Where they’ve been or what they’ve been doing during that long hiatus is pretty much a moot point on Omega Conspiracy, with three-fifths of the original Steel returning to the fore, in the process finding a new bassist (Karlos Medina) and vocalist (Bruce Hall), both of whom click even more than the men previously occupying those stations (Michael Zaputil and John Cyriss, respectively). Though Hall’s vocals may be a spitting image of Cyriss’ oft-hilarious approximation of Queensryche’s Geoff Tate on caffeine, Hall’s range seems more confident and dynamic, less sing-songy and dog-whistled, but caffeinated nevertheless. Still, Hall is the right guy for the mic – nay, a bit more modern – to fit like a glove Agent Steel’s reinvigorated, updated brand of tech-thrash, sounding much tighter and livelier and nowhere near as scrappy (however endearingly so back then, like all those lost Combat records), guitarists Bernie Versailles and Juan Garcia cooking up shred-head riffs all those retro-thrash bands could only pray to crap out. But, surprisingly, the best development here is the band’s heightened sense of dynamics, a discontent not to merely thrash away but, rather, let the drama breathe the way it should, making the climaxes all the sweeter (best examples: “Bleed Forever” and “Awaken the Swarm”).

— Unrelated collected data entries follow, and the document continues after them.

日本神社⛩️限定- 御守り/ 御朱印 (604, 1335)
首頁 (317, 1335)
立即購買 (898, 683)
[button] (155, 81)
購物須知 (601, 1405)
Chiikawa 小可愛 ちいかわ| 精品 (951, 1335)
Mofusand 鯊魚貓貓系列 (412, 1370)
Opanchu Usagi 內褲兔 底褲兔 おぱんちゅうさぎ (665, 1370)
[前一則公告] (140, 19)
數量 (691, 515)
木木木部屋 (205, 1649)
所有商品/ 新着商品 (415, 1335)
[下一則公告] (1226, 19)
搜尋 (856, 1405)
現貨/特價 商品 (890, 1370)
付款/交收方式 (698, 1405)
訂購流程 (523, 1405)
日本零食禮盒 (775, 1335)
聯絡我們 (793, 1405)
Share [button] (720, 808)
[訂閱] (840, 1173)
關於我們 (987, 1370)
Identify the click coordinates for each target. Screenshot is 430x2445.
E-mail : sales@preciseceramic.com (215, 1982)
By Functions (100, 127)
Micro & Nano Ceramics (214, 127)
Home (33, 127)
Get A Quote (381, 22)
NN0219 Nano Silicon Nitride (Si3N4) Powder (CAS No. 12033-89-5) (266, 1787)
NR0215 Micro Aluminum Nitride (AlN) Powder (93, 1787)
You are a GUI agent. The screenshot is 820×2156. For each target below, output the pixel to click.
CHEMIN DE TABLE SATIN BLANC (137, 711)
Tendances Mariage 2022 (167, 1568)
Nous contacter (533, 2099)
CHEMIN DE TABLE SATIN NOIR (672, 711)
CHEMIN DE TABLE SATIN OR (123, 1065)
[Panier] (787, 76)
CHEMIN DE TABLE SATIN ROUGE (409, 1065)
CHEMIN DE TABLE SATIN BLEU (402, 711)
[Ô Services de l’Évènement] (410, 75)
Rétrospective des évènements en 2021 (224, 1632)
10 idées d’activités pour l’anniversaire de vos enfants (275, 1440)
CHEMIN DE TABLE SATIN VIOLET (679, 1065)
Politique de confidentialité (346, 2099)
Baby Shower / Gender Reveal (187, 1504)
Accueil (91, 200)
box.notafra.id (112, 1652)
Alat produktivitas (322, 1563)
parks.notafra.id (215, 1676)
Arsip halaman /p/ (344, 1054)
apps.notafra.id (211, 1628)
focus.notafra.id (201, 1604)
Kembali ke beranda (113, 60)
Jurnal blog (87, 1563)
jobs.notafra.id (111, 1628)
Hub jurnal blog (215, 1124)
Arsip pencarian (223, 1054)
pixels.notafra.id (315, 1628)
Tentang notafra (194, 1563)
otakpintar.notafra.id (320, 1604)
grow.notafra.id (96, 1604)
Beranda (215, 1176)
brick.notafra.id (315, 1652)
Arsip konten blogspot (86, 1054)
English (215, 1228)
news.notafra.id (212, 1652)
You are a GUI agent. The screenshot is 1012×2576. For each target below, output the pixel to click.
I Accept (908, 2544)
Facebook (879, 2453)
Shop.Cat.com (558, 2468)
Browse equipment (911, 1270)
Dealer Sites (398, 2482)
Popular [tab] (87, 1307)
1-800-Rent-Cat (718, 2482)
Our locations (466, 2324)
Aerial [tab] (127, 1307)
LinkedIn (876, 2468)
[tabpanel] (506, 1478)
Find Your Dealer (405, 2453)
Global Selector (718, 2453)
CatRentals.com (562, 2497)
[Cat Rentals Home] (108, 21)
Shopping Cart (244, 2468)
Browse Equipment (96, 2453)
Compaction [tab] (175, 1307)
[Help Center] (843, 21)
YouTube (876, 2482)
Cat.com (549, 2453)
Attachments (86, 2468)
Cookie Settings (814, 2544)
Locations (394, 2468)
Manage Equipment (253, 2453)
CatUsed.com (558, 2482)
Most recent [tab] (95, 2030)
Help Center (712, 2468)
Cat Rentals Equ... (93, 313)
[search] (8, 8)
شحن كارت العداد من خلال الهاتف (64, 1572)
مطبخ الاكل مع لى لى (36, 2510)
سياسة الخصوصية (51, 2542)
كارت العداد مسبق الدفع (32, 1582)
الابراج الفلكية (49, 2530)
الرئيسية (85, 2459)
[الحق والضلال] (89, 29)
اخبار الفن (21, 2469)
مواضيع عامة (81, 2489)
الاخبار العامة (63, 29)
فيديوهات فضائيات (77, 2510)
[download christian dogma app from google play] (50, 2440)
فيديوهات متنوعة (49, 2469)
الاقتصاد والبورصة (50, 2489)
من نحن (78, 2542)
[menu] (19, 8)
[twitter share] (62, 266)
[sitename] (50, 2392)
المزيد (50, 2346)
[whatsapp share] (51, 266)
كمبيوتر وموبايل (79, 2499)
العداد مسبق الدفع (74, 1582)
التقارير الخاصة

Also, after all these years, the band’s fascination with extraterrestrial life and conspiracy theories is obviously still intact; in these post-post-‘80s times, really the only metal bands remotely tackling such territory are Swedes Hypocrisy and In Flames. Finally, major props to Versailles for his production job, which arrives at the most deliberately speaker-shredded guitar sound this side of Defleshed’s Fast Forward. The only head-scratcher here, though, is the bonus-track cover of Judas Priest’s “Beyond the Realms of Death”; if my vinyl copy of their 1986 EP, Mad Locust Rising, and its reading of “The Ripper” serve me right, that now makes two Priest covers – sheesh! Don’t make your influences too obvious. Nonetheless, welcome to the new millennium, guys.